Aquel día no tenía especial interés en jugar a las cartas, el día anterior había acabado a voces con un vecino por no sé qué trampas, del uno, del otro, da un poco igual. Tanto le carcomió la cabeza el tema que tiró del sofá las pocas ganas que tenía de dormir y salió por la puerta con ellos.

En los primeros puestos pudo notar como su padre empezaba a respirar como un potro incómodo. Según pasaban los puestos se mostraba cada vez más molesto y enojado. Su madre intentó mostrarse más retraída que otros días, los tenderos le hacían ojitos y le hablaban con delicadeza, pero ella declinaba amablemente, aunque sin cruzar miradas. Salieron de allí tan solo con una bolsa de higos, dulces también, como su madre.

Al doblar la primera esquina, la agarró del brazo con fuerza y ella torció el gesto. Gruñó algo que no pudo entender, pero su madre se zafó entre palabras sobre estar delante de los niños.

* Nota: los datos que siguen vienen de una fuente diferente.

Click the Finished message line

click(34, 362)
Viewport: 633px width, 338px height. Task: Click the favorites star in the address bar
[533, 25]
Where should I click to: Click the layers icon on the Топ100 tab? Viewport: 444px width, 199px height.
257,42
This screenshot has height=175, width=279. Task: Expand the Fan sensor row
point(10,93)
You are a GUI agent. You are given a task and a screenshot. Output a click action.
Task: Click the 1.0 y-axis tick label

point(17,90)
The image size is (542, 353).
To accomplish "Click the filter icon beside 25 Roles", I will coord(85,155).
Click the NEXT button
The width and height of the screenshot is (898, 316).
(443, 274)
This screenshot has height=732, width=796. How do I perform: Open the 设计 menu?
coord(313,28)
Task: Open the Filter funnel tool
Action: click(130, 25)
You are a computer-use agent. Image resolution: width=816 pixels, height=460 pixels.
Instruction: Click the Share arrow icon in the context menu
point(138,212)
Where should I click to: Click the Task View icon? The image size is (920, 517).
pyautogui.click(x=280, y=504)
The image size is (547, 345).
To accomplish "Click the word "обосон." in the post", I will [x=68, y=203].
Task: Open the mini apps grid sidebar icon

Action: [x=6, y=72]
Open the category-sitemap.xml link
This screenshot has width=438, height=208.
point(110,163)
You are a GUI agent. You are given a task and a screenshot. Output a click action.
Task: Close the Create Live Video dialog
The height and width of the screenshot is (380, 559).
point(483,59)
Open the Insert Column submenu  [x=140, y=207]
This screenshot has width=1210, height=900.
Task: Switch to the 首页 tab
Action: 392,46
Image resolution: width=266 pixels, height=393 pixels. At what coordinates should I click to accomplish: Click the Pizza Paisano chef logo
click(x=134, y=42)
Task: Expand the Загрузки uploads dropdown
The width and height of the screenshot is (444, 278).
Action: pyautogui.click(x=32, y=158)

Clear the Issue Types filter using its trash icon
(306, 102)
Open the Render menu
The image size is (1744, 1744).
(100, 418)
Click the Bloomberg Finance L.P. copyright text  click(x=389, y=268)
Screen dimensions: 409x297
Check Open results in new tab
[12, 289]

El camino se hizo largo, sólo se tardaba unos pocos minutos en llegar a casa.

Aquella tarde se fue solo a la playa, su madre no quiso salir del dormitorio, y cuando su padre salió él ya no quiso estar allí.

Fue esa la primera vez que empezó a fijar en sus pensamientos en los lugares de huida. Tenía varios lugares guardados, cada detalle, cada sonido, cada color. Cuando se encontraba angustiado, y no podía escapar de otra manera, se acostumbró a saltar a uno de esos lugares en su mente. Aquel pequeño rincón de la playa se mantendría como su preferido toda su vida, aunque almacenó otros lugares durante años. La primera vez que le ordenaron matar a alguien también usó uno de los lugares de salto para evadirse.